Footprints of Data in a Classifier: Understanding the Privacy Risks and Solution Strategies

TL;DR

This paper addresses privacy risks from training-data footprints embedded in classifiers, tying the issue to GDPR Article 17 and the Right to Erasure. It develops a theoretical vulnerability framework showing universal susceptibility under class imbalance and distribution shifts, and backs it with empirical analysis across diverse datasets and classifiers. The study investigates data obfuscation as a mitigation and introduces a privacy-performance trade-off metric to guide practical deployment decisions. Overall, the work provides actionable insights for classifier selection, data curation, and privacy-preserving strategies in real-world AI systems.

Abstract

The widespread deployment of Artificial Intelligence (AI) across government and private industries brings both advancements and heightened privacy and security concerns. Article 17 of the General Data Protection Regulation (GDPR) mandates the Right to Erasure, requiring data to be permanently removed from a system to prevent potential compromise. While existing research primarily focuses on erasing sensitive data attributes, several passive data compromise mechanisms remain underexplored and unaddressed. One such issue arises from the residual footprints of training data embedded within predictive models. Performance disparities between test and training data can inadvertently reveal which data points were part of the training set, posing a privacy risk. This study examines how two fundamental aspects of classifier systems - training data quality and classifier training methodology - contribute to privacy vulnerabilities. Our theoretical analysis demonstrates that classifiers exhibit universal vulnerability under conditions of data imbalance and distributional shifts.

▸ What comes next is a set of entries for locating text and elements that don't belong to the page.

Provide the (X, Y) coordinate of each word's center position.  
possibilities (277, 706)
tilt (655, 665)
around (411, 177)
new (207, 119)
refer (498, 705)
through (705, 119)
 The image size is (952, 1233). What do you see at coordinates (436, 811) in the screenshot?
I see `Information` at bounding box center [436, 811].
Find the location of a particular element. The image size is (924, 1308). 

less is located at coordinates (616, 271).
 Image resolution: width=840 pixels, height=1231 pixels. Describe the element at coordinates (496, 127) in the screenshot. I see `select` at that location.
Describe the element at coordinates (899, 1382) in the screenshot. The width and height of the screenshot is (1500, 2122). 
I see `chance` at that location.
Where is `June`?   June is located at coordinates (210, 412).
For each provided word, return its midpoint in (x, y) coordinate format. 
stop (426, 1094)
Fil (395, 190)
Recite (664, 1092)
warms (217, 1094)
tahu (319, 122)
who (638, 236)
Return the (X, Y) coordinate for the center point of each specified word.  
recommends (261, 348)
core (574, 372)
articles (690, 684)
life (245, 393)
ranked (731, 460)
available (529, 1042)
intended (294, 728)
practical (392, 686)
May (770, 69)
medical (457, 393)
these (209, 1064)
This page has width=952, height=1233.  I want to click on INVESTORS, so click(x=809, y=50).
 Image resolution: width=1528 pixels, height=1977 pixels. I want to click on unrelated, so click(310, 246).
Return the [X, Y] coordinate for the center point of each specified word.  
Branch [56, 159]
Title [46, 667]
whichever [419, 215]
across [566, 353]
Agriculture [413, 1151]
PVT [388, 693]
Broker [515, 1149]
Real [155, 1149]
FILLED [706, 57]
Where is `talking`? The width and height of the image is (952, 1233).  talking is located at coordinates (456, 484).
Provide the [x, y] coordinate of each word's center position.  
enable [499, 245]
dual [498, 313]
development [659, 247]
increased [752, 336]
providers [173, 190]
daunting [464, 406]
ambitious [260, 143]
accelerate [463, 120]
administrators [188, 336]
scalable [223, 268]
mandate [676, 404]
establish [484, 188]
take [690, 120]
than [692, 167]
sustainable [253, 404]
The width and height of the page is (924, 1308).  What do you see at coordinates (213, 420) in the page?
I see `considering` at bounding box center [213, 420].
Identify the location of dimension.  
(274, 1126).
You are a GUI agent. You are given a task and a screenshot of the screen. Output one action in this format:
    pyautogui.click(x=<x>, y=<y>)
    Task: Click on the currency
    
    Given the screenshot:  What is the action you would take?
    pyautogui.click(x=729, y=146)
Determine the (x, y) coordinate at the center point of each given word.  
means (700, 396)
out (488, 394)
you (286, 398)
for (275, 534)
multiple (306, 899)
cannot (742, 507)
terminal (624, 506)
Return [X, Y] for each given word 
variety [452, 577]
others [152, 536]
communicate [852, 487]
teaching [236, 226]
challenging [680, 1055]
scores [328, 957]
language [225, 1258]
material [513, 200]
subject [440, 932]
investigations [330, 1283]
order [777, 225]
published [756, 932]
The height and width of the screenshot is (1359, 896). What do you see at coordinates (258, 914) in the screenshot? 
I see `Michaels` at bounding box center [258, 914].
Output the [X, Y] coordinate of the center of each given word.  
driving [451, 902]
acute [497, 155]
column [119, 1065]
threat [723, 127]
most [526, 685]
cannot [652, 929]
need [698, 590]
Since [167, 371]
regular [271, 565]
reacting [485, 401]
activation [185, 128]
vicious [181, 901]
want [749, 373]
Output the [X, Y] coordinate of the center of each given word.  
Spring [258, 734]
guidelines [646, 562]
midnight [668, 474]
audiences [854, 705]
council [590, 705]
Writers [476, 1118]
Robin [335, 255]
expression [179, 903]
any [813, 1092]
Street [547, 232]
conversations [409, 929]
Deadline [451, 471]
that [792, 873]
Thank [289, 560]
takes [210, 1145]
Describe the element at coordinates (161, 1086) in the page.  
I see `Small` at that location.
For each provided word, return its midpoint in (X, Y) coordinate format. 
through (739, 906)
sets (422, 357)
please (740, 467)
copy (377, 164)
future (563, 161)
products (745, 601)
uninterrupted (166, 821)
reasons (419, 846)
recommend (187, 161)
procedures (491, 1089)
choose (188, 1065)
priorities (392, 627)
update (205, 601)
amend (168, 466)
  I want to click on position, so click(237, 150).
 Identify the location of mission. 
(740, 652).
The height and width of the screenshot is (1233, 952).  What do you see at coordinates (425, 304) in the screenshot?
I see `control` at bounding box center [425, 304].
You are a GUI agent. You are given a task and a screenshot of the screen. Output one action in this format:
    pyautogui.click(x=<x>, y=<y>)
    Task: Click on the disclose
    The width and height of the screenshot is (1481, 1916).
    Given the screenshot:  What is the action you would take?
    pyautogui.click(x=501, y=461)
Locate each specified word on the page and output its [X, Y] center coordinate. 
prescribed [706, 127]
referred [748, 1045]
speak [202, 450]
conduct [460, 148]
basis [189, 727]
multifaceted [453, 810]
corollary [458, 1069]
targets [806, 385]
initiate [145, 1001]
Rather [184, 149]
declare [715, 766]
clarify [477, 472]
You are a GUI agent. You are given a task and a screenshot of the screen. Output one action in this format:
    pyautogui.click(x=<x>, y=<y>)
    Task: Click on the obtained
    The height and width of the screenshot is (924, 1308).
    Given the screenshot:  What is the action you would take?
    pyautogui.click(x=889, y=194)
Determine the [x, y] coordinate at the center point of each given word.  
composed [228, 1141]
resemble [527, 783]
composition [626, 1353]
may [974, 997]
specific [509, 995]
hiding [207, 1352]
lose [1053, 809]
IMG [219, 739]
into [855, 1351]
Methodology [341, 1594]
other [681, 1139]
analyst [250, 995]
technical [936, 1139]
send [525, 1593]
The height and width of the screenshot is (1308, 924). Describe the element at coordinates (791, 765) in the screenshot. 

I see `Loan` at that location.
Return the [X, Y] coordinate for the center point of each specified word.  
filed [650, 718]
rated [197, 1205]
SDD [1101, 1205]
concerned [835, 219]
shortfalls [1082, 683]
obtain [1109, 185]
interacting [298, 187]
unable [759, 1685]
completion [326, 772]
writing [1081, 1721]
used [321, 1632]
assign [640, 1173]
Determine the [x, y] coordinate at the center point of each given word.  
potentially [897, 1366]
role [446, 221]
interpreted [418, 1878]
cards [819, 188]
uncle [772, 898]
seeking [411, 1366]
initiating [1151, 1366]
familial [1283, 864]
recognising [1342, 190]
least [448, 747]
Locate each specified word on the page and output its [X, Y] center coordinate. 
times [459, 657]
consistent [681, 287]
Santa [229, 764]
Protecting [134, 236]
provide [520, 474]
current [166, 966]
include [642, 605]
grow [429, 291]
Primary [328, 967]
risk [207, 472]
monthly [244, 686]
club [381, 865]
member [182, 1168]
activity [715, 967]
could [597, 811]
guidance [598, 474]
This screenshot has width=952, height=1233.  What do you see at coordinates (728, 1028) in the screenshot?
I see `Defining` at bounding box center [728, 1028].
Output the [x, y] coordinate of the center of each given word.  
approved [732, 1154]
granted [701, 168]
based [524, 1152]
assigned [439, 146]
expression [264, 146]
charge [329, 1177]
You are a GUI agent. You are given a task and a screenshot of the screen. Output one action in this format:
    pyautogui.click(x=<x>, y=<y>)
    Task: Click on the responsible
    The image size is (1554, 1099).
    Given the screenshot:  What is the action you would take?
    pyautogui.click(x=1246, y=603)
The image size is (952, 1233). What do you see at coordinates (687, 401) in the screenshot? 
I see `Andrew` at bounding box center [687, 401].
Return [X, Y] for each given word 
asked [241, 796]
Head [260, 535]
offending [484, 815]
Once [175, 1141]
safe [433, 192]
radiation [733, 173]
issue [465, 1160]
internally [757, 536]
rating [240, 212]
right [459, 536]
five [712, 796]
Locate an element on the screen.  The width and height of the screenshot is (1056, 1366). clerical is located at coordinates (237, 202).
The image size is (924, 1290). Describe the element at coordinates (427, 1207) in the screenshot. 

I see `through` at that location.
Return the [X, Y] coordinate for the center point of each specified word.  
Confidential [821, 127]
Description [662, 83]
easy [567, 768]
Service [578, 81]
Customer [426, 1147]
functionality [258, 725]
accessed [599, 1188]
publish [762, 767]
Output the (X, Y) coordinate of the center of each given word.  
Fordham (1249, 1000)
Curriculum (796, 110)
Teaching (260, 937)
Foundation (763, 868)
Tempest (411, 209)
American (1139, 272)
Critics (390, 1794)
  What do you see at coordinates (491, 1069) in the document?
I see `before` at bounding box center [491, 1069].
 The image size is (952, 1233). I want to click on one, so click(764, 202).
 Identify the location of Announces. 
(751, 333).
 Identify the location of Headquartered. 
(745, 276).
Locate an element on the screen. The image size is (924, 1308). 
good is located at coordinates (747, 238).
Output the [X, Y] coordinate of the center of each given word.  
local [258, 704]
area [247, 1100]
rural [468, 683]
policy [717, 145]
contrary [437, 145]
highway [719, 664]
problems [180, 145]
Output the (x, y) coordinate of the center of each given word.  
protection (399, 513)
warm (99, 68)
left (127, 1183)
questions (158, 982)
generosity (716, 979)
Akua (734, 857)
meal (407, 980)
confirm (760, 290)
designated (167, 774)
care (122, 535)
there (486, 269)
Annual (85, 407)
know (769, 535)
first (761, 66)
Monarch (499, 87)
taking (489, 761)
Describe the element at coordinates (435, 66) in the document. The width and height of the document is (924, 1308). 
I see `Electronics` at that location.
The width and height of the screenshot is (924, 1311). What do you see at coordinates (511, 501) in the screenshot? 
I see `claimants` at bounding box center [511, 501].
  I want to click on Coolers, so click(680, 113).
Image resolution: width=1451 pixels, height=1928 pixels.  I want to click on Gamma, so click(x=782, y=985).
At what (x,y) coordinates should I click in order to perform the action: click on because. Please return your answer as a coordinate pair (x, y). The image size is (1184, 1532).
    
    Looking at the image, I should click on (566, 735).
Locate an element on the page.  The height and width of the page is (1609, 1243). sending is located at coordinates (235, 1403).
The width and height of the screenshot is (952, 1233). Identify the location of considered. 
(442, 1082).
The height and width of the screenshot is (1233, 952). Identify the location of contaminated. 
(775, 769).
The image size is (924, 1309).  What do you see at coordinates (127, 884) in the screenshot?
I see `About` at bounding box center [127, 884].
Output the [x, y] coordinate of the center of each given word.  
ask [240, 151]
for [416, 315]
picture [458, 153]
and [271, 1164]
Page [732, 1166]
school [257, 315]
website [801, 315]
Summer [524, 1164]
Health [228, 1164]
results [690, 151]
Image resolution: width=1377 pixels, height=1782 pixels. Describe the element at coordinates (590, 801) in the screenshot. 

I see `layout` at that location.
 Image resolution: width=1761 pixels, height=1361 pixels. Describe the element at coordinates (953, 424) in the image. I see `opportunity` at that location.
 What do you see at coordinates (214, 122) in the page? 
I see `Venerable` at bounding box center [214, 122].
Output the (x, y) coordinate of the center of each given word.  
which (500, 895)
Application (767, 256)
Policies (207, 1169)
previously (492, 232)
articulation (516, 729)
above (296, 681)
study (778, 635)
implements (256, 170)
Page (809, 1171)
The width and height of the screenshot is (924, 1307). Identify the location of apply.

Empirical findings reinforce our theoretical results, highlighting the significant role of training data quality in classifier susceptibility. Additionally, our study reveals that a classifier's operational mechanism and architectural design impact its vulnerability. We further investigate mitigation strategies through data obfuscation techniques and analyze their impact on both privacy and classification performance. To aid practitioners, we introduce a privacy-performance trade-off index, providing a structured approach to balancing privacy protection with model effectiveness. The findings offer valuable insights for selecting classifiers and curating training data in diverse real-world applications.

Figures (7)

• Figure 1: Intuition behind vulnerability estimation. Training data is used in building a classifier. When the predictions obtained for the training data and the test data show similar veracity, the classifier is said to be not vulnerable. If the veracity of prediction is substantially higher for the training data, the classifier is identified as vulnerable.
• Figure 2: Vulnerability of classifiers on different datasets. The figure has a central component that shows the vulnerabilities, and the side panel shows the color legend. Each row of the main figure corresponds to a dataset, and each column corresponds to a classifier. The vulnerabilities of the imbalanced datasets are arranged in the top three rows (Churn, Contraceptive, and Customer), and the bottom two rows show the vulnerabilities of the balanced datasets. The vulnerability values of the vulnerable classifiers (Decision Tree, Random Forest, XGBoost, KNN, and MLP-deep) are reported on the left side of the table, and the non-vulnerable classifiers (SGD, AdaBoost, GNB, Logistic Regression, and MLP-shallow) are reported on the right side of the table.
• Figure 3: Analysis of Churn dataset showing vulnerability as a function of (a) number of layers and (b) number of neurons. This dataset has a substantial amount of imbalance between its two classes. Bias in the data couples with the increasing number of neurons and the increasing number of layers, and contributes to a positive correlation of either with vulnerability.
• Figure 4: Analysis of Contraceptive dataset showing vulnerability as a function of (a) number of layers and (b) number of neurons. This dataset has an admissible degree of imbalance between its classes. Bias in the data, coupled with an increasing number of neurons and an increasing number of layers, contributes to an increase in vulnerability.
• Figure 5: Analysis of Customer dataset showing vulnerability as a function of (a) number of layers and (b) number of neurons. This dataset has a substantial amount of imbalance between its three classes. Bias in the data couples with the increasing number of neurons and the increasing number of layers, and renders a positive correlation of either with vulnerability.